WORK INSTRUCTION:
The material below is to be copied exactly from the line with "Instruction: Open 活动说明 link for 囤券券真省钱" up to and including the line with "Task: Click the pfSense+ logo", with nothing else kept and no pictures.

RECORD EXTRACTS:
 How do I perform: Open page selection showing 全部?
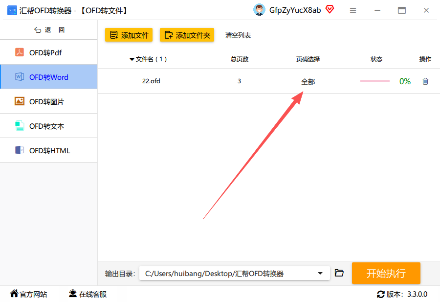click(x=308, y=82)
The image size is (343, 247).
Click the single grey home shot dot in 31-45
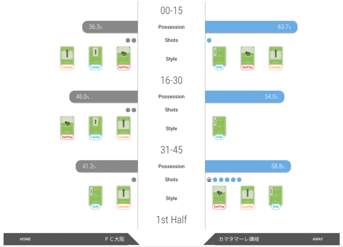click(x=134, y=180)
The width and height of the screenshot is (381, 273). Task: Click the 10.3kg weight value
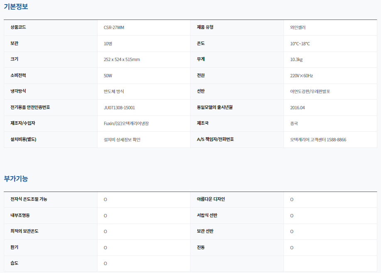pyautogui.click(x=296, y=60)
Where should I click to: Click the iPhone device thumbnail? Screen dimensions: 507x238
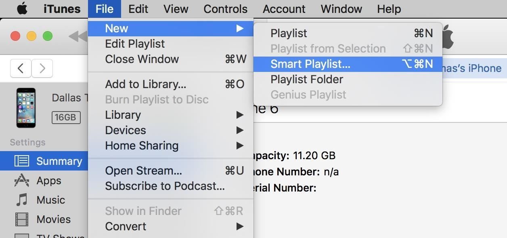click(26, 108)
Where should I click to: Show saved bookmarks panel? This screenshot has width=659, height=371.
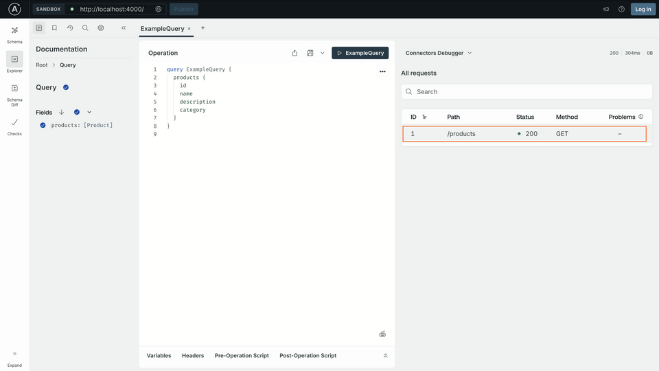click(54, 28)
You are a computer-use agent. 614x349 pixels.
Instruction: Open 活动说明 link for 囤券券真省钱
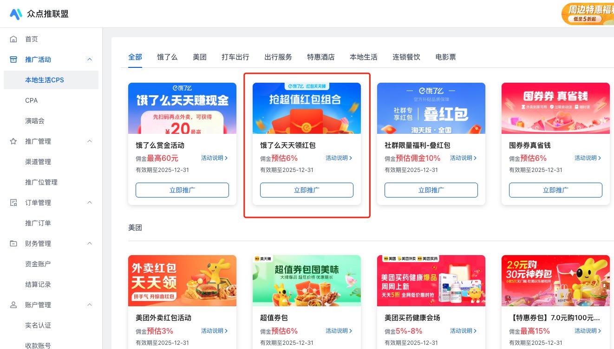[588, 158]
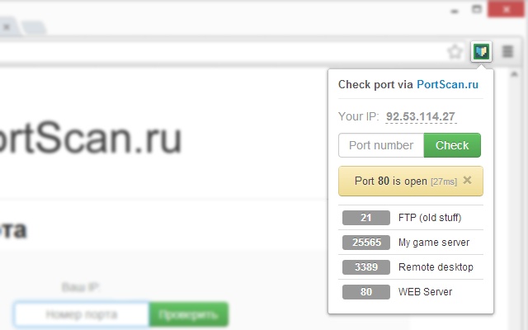Close the browser tab with X
This screenshot has width=528, height=330.
(7, 27)
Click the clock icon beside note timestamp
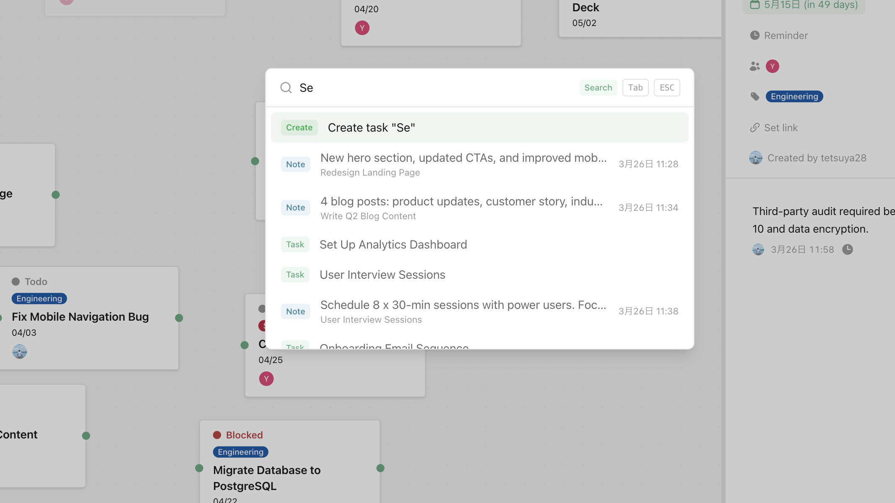895x503 pixels. (848, 249)
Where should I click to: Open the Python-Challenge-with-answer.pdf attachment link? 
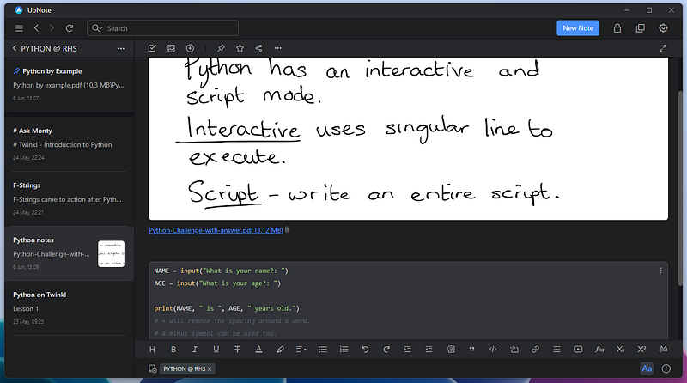[216, 230]
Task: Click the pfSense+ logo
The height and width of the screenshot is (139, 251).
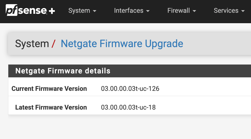Action: tap(30, 10)
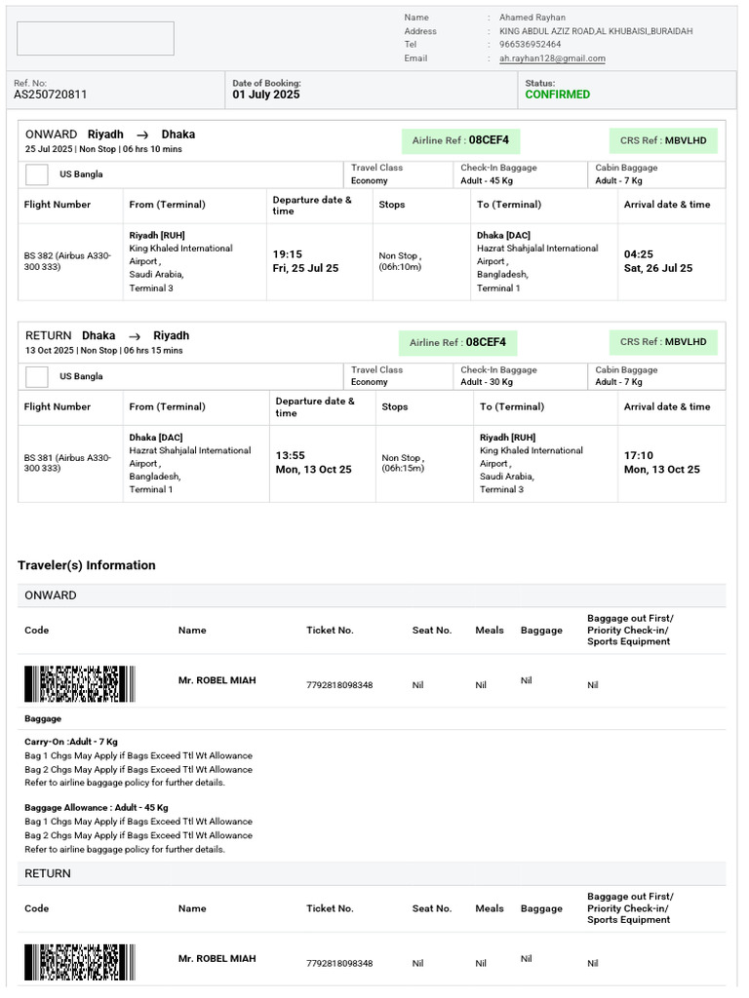This screenshot has width=749, height=998.
Task: Click the return Airline Ref 08CEF4 badge
Action: (457, 342)
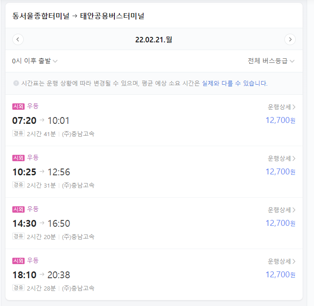The width and height of the screenshot is (314, 306).
Task: Open the 전체 버스등급 bus class dropdown
Action: (x=271, y=61)
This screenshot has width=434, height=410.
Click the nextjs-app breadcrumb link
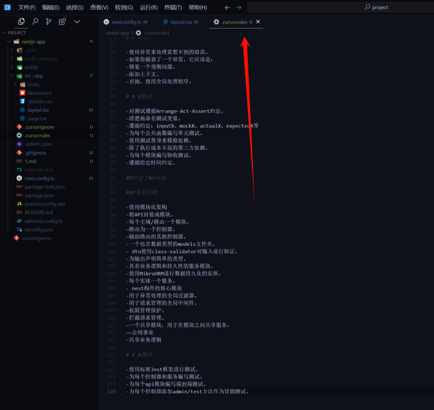click(117, 33)
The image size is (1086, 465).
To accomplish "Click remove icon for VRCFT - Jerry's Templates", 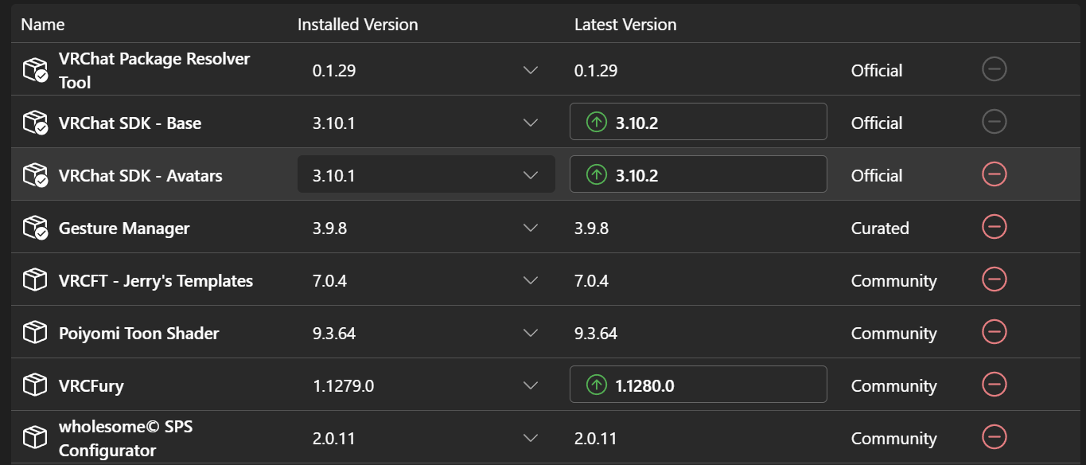I will tap(995, 279).
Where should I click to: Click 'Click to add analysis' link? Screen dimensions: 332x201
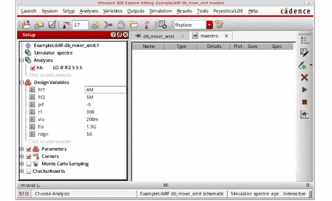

TASK RESPONSE:
Instruction: Open 活动说明 link for 囤券券真省钱
[588, 158]
Close the browser tab with X
This screenshot has width=528, height=330.
(7, 27)
Click the clock icon beside note timestamp
895x503 pixels. (848, 249)
Where should I click to: Open the Python-Challenge-with-answer.pdf attachment link? 
[216, 230]
Task: Click the pfSense+ logo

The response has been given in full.